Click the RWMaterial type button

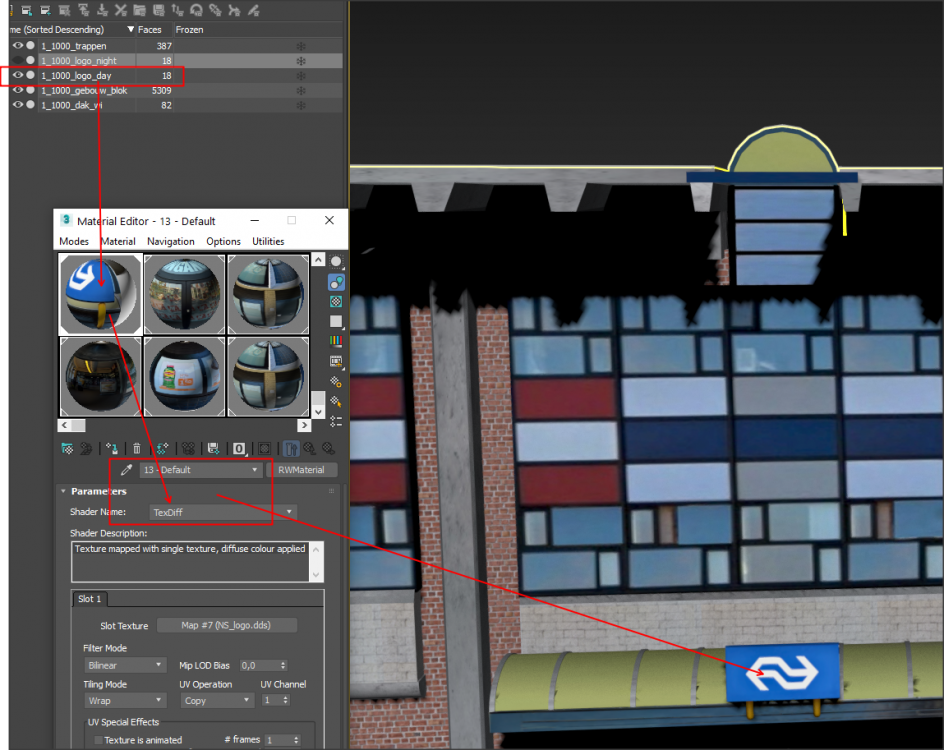pos(302,470)
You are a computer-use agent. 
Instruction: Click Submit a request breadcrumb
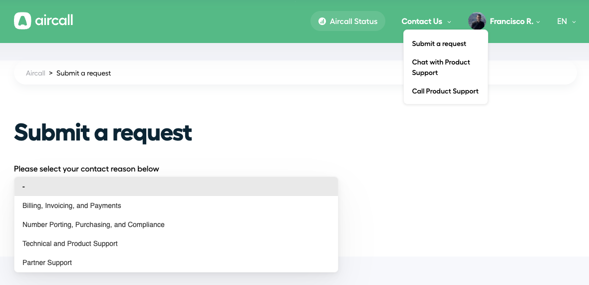[x=83, y=73]
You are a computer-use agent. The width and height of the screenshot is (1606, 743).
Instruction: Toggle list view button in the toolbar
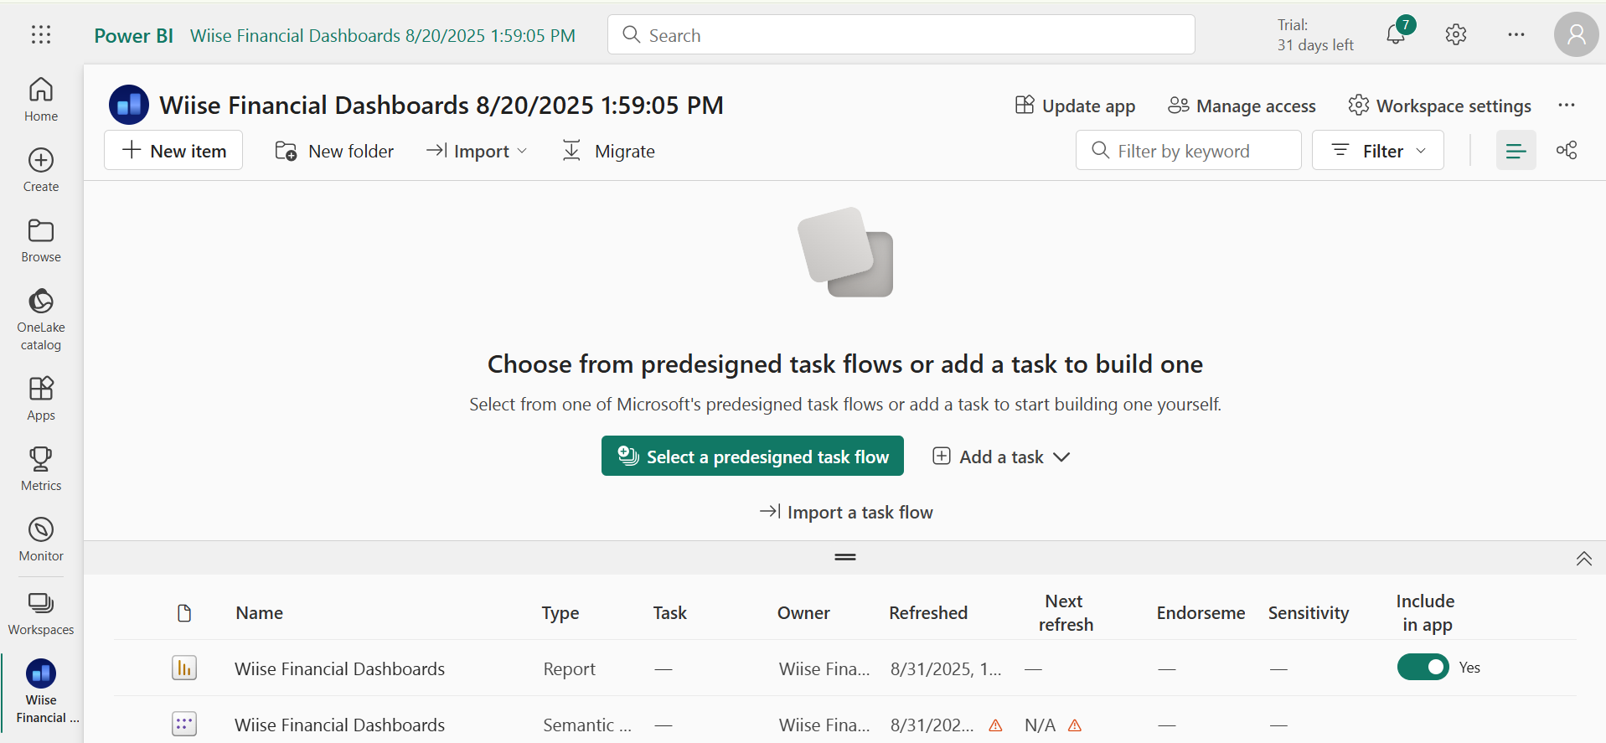[x=1516, y=150]

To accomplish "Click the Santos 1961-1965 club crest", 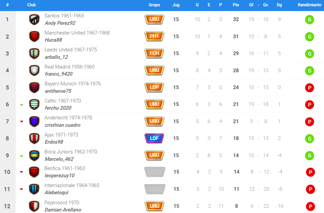I will [34, 19].
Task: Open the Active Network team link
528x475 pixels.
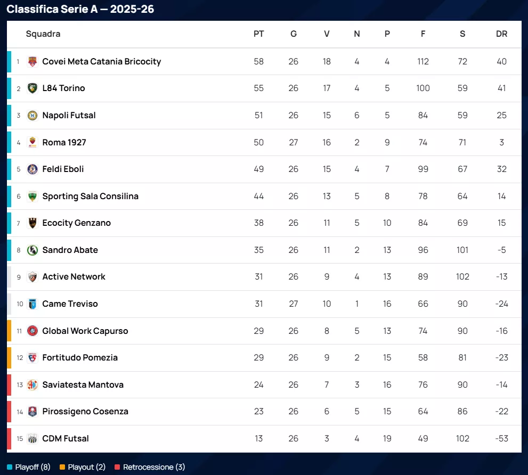Action: tap(74, 277)
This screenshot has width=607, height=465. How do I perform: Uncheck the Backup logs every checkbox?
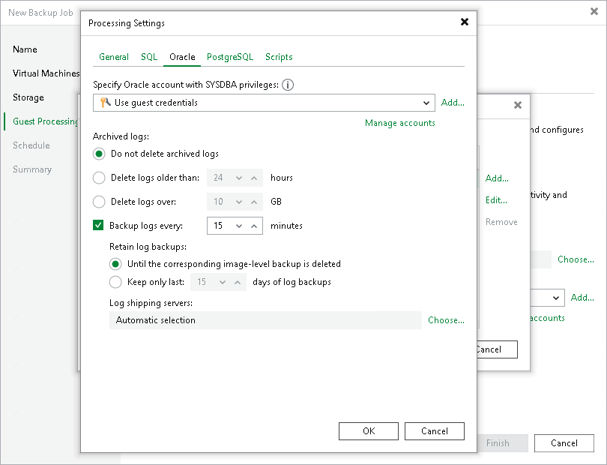[98, 225]
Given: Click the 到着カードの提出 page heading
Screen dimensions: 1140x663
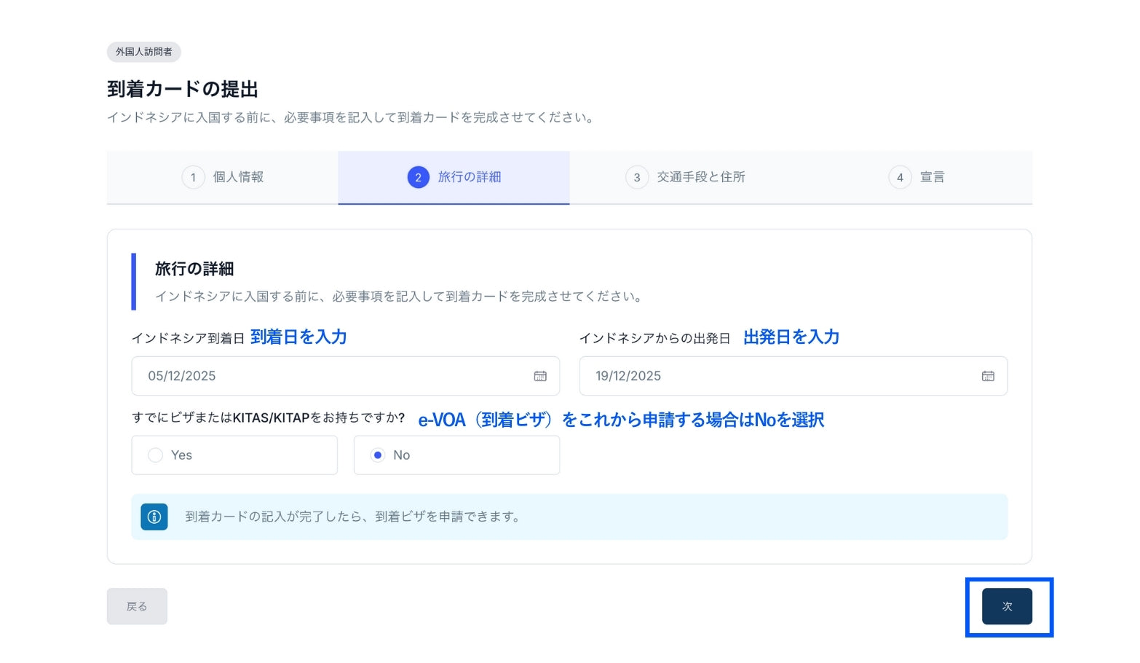Looking at the screenshot, I should [x=183, y=89].
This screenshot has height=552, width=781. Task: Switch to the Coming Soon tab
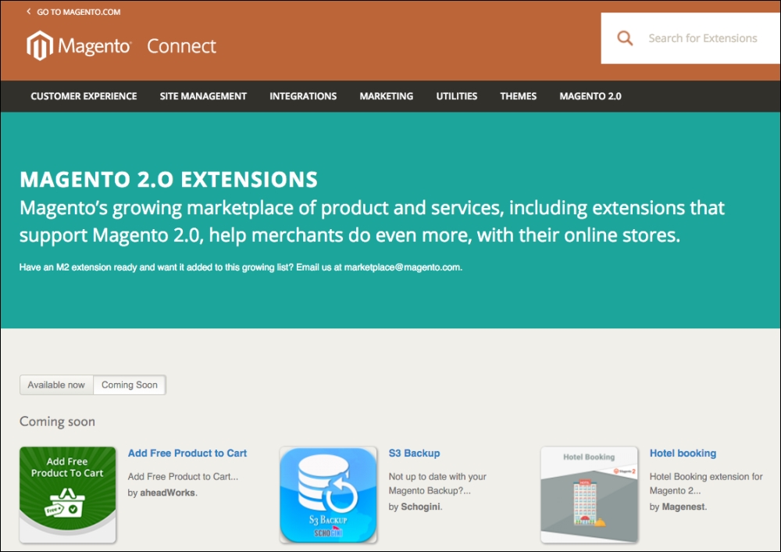(129, 385)
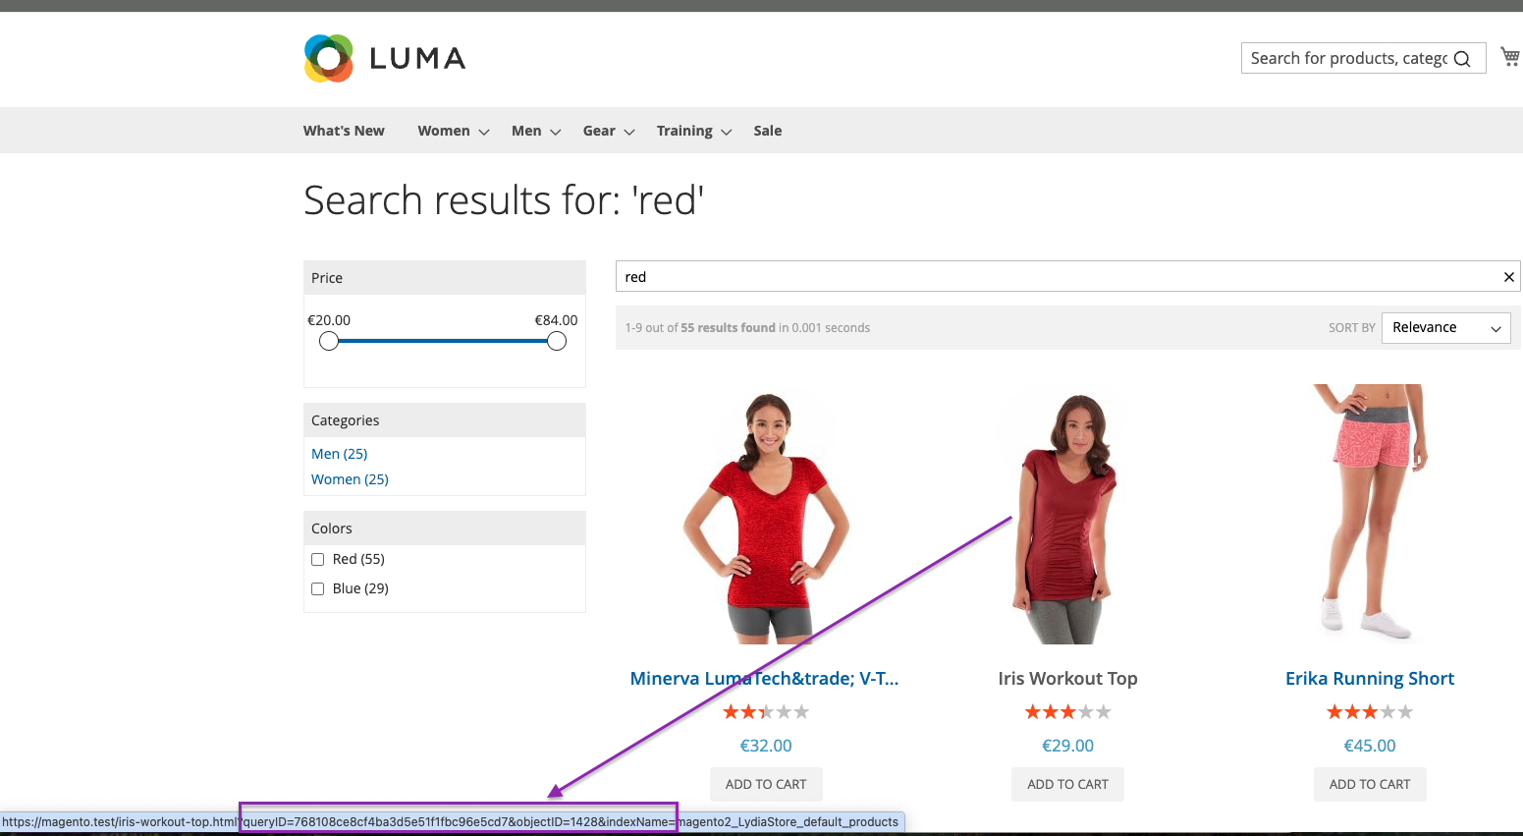Open the Iris Workout Top product image
This screenshot has height=836, width=1523.
1067,515
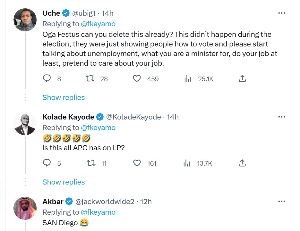Share Kolade Kayode's tweet

coord(243,163)
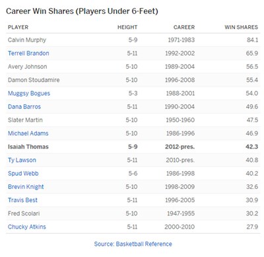Screen dimensions: 264x257
Task: Open the Michael Adams player link
Action: click(28, 133)
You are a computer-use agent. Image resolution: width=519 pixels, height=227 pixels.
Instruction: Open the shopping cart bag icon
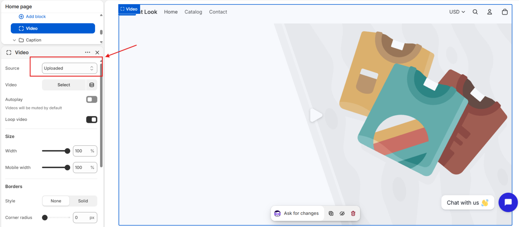click(505, 12)
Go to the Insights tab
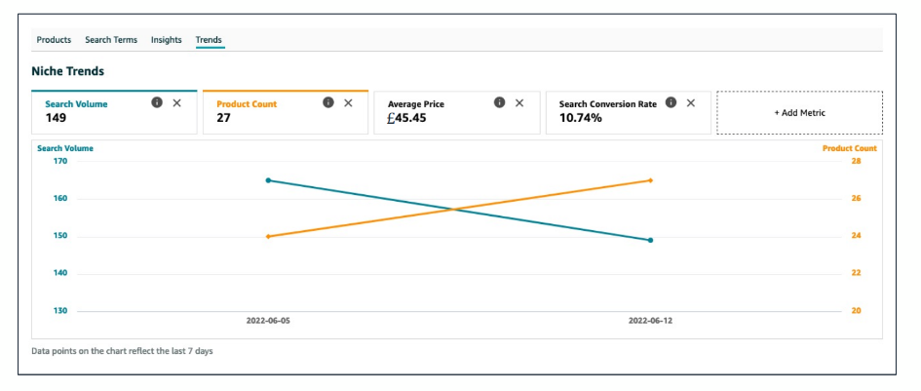921x391 pixels. tap(166, 40)
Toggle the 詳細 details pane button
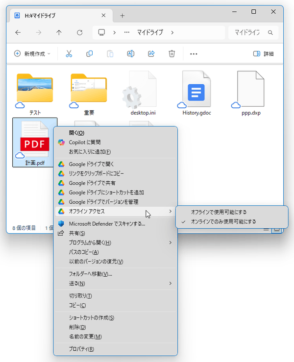This screenshot has height=362, width=294. (264, 53)
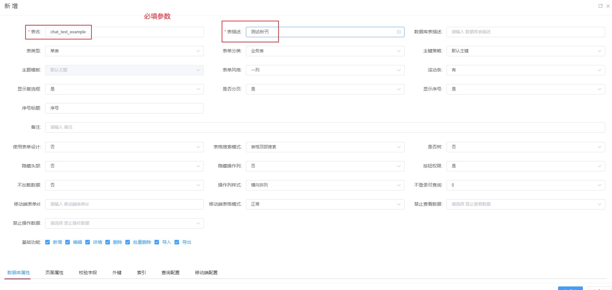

···

◆ **Exercise goal**:
Lines that contain "computer" are the result; find them in the entries above and copy each one.

◆ **Exercise solution**:
You are a computer-use agent. 
You are a computer-use agent. The width and height of the screenshot is (1606, 743).
You are a computer-use agent. Image resolution: width=519 pixels, height=227 pixels.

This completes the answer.